Please repeat word for word the line containing "Where should I click to: Collapse" and every following line up to and including the last one below, pictures excluded.

> _SOURCE DATA_:
^^^^

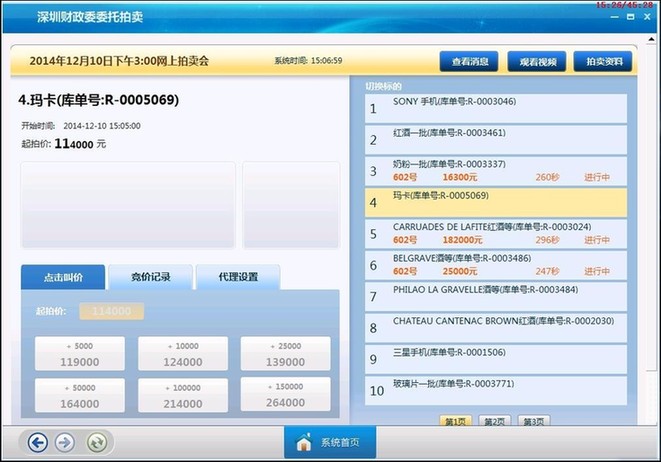Screen dimensions: 661x462
Task: Close the auction application window
Action: [x=649, y=17]
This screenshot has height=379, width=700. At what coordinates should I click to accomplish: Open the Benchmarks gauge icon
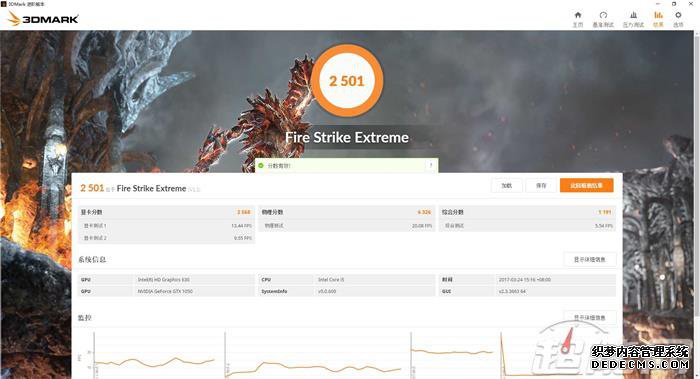pos(603,15)
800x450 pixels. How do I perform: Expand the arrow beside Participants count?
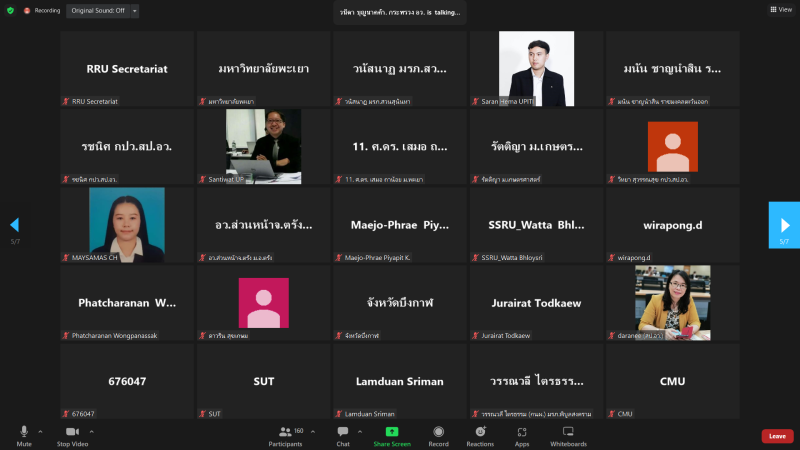pyautogui.click(x=313, y=431)
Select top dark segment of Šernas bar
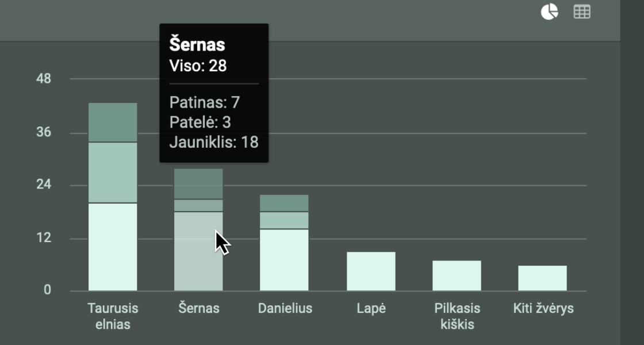Viewport: 644px width, 345px height. pyautogui.click(x=198, y=183)
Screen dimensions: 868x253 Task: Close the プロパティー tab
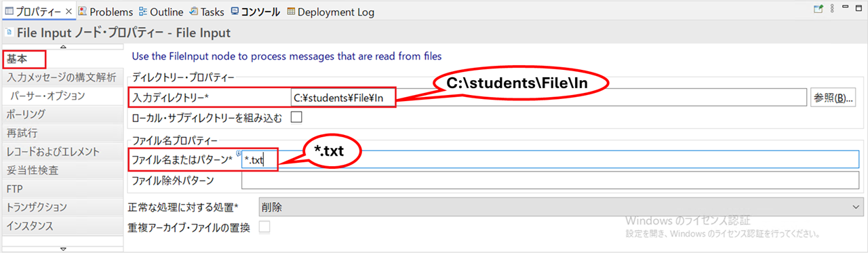coord(68,12)
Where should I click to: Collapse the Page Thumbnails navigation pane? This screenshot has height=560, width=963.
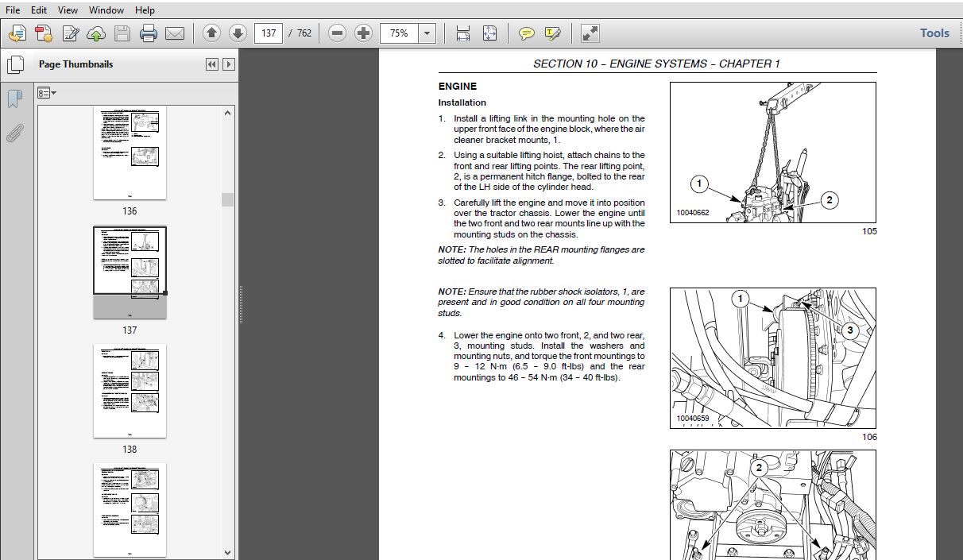[x=211, y=64]
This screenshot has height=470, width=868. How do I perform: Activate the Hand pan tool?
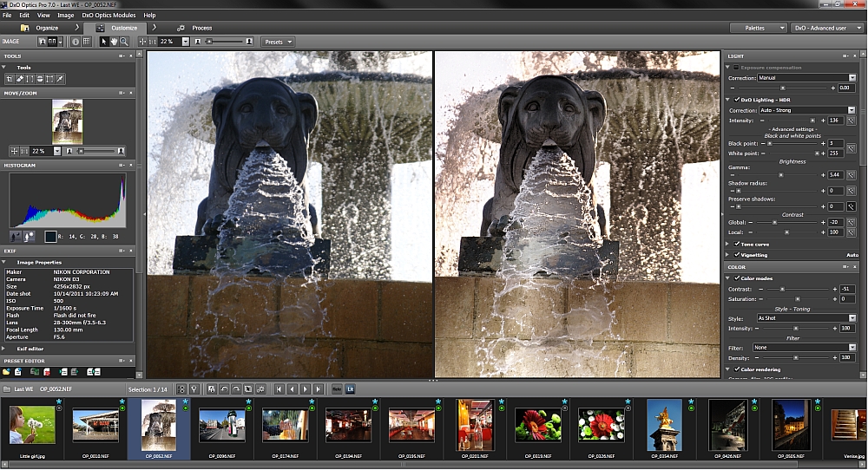(115, 42)
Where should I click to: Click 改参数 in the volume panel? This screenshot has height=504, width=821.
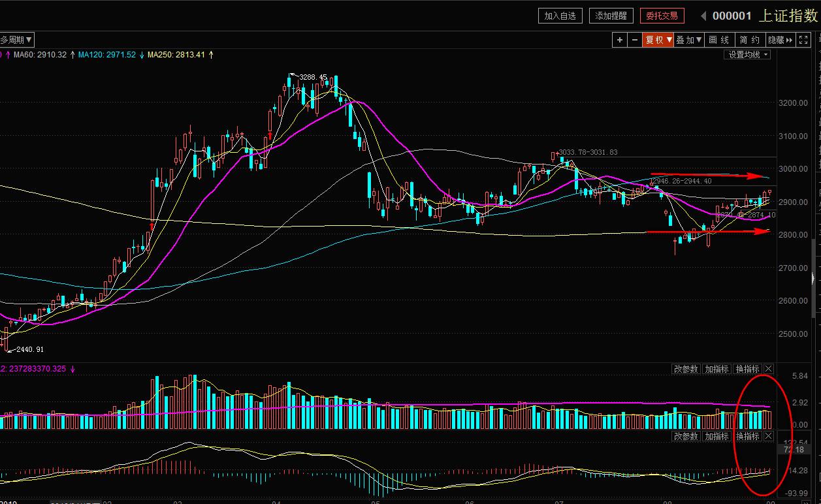point(686,369)
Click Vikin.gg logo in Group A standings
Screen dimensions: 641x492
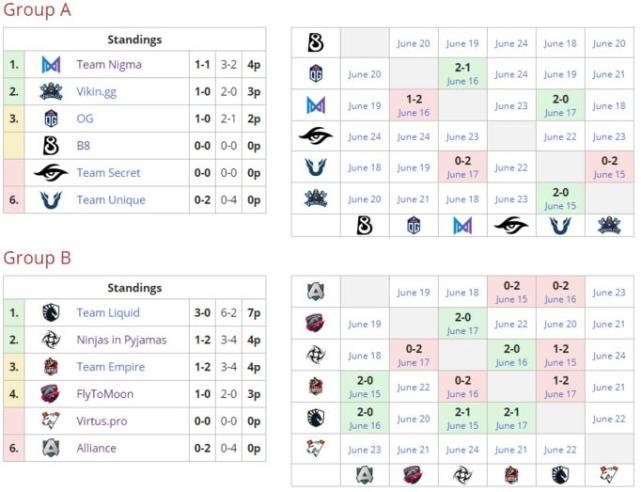pos(51,92)
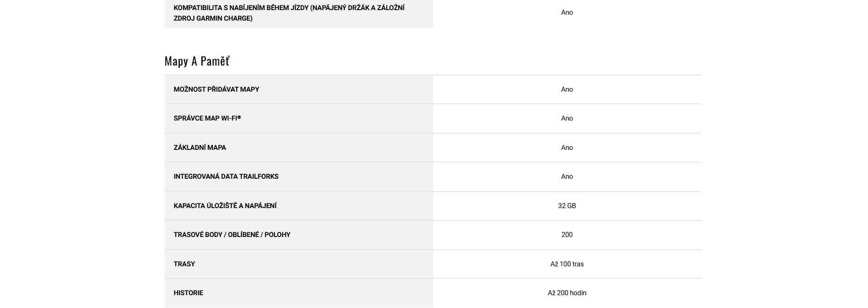The height and width of the screenshot is (308, 868).
Task: Select "Ano" in the Garmin Charge compatibility row
Action: coord(567,12)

^^^^

> _WRITTEN ANSWER_:
Where should I click to: Collapse the Page Thumbnails navigation pane? This screenshot has height=560, width=963.
[x=211, y=64]
This screenshot has height=470, width=868. How do I perform: Activate the Hand pan tool?
(115, 42)
Where should I click to: Click 改参数 in the volume panel? This screenshot has height=504, width=821.
point(686,369)
Click Vikin.gg logo in Group A standings
Screen dimensions: 641x492
pos(51,92)
The height and width of the screenshot is (308, 868).
Task: Select "Ano" in the Garmin Charge compatibility row
Action: coord(567,12)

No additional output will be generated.